Yeah, look at. Yeah, it's a bit like triggers [indiscernible] only horses these trucks, they tend to sort of it's a four engine three truck trays and two chassis. So it's the same truck, but it's been rebuilt multiple times, but you would argue that that's a sort of seven to eight year window would be a reasonable assumption. Some have lots we're hours and that because I said have been built as suppliers, but yes. So a three year stricter requirements with an eight year piece of kit obviously what you do that the four to five years. And of course we've got to be cognizant impact of once you buy a piece of equipment, it belongs to Sukari because it belongs to Centamin and at the end of that equipment usable life we can't sell that equipment that equipment then is transfered to Emirate, the Egyptian states as well.

So if we were -- if we had a under our terms of our concession, we were working in Senegal or Ghana for example we could buy a bit of equipment use it and then we could sell it and we keep some of the residual on that. Here, of course, we buy a piece of equipment, we use it for three years, and then we don't have the right to sell it. We then have to transfer it to Emirate as well. So I think people just need to think about that when they're looking at that contract and looking at how we do that please bear in mind that the assets are transfered to Egyptian state after their useful life at Sukari as well.
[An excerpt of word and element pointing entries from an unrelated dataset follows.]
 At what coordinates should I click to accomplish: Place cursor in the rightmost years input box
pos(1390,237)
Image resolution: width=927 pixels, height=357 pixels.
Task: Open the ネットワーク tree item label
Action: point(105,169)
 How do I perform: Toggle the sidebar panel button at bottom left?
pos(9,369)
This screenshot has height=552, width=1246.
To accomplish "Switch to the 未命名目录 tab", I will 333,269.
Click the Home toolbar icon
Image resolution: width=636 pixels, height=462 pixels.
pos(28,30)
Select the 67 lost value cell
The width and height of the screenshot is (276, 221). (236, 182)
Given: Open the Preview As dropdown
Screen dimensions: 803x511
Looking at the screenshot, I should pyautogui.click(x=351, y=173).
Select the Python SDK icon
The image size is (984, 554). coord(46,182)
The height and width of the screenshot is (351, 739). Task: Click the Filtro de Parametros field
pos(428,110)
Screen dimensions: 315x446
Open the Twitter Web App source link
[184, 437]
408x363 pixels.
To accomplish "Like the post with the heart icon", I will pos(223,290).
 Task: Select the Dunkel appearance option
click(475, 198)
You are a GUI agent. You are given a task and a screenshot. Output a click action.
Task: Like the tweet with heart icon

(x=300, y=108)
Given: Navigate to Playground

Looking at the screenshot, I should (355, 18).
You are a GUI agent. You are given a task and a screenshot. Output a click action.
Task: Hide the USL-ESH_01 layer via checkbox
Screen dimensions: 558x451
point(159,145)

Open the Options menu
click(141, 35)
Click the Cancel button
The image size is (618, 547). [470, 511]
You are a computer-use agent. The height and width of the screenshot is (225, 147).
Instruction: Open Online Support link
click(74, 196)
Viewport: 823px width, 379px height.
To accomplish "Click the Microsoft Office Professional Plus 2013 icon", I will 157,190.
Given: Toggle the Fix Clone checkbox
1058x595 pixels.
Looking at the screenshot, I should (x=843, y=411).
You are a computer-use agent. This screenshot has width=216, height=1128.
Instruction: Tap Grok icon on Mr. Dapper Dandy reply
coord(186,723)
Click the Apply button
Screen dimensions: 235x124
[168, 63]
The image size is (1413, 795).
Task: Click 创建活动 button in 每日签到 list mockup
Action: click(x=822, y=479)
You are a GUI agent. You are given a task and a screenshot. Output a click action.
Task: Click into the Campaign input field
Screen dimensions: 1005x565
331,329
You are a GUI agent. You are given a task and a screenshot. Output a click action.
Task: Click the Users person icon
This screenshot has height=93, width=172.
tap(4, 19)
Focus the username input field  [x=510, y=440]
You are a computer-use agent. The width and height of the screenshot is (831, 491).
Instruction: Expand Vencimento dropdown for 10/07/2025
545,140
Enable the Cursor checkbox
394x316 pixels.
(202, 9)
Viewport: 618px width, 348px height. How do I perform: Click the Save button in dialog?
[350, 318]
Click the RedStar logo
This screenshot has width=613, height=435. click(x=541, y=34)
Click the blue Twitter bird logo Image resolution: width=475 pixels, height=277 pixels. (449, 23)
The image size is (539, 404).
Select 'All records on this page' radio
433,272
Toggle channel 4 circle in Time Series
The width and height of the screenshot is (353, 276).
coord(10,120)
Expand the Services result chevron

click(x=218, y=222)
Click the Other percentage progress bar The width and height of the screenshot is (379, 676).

So we wouldn't get that sort of, you know, we bought something for $3 million use it for three years, we couldn't then sell it to $2 million, we buy it for $3 million, use it for three years and have to give it to Egypt. And then obviously doesn't make sense for the business.

A
Alexandra Barter-Carse

And I guess one last thing I would add to that is just kind of perhaps misconception that actually the sentiment owner operator fleet is doing two-thirds of the material moved that is --

M
Martin Horgan
Chief Executive Officer

Yeah, with our own fleet is kind of got slightly massive and our own fleet is now operating at its highest ever level of material moved 92 million, 93 million tons and that is a record -- when I joined in 2020 we were moving around about 70 million tons. With the same equipment and same operators, we're now up to like 90 million tons as well. So our own fleet before we brilliantly through planning maintenance sort of optimization of haul routes, those are high capacity lightweight truck trays, all those things, these are our own fleet itself absolutely humming along and actually a bit of healthy competition between our own fleet and capital guys [indiscernible] as well, it's quite nice to see that, but our guys are absolutely flying along as well.

A
Alexandra Barter-Carse

Wonderful. That is all the questions from me.

M
Martin Horgan
Chief Executive Officer

Thank you very much. Well, look, in that case then, I would just like to thank everybody for joining us this morning. As I say, probably 2023 with a good momentum, quite a bit of excitement and confidence as we head into this next year. And I think, looking forward to another year of kicking off those milestones as we won't deliver Sukari back to 500,000 ounces at competitive all in sustaining develop the full potential within our portfolio both in Egypt and West Africa. And then look to those opportunities become a multi-asset multi-jurisdictional producer and in doing all that continues to position ourselves as offering both growth and returns for our shareholders as well. So I want to say thank you to everybody Happy New Year again and look forward to continue to update you about 2023. Thank you very much.

Operator

This concludes today's conference call. Thank you for joining. You may now disconnect your lines.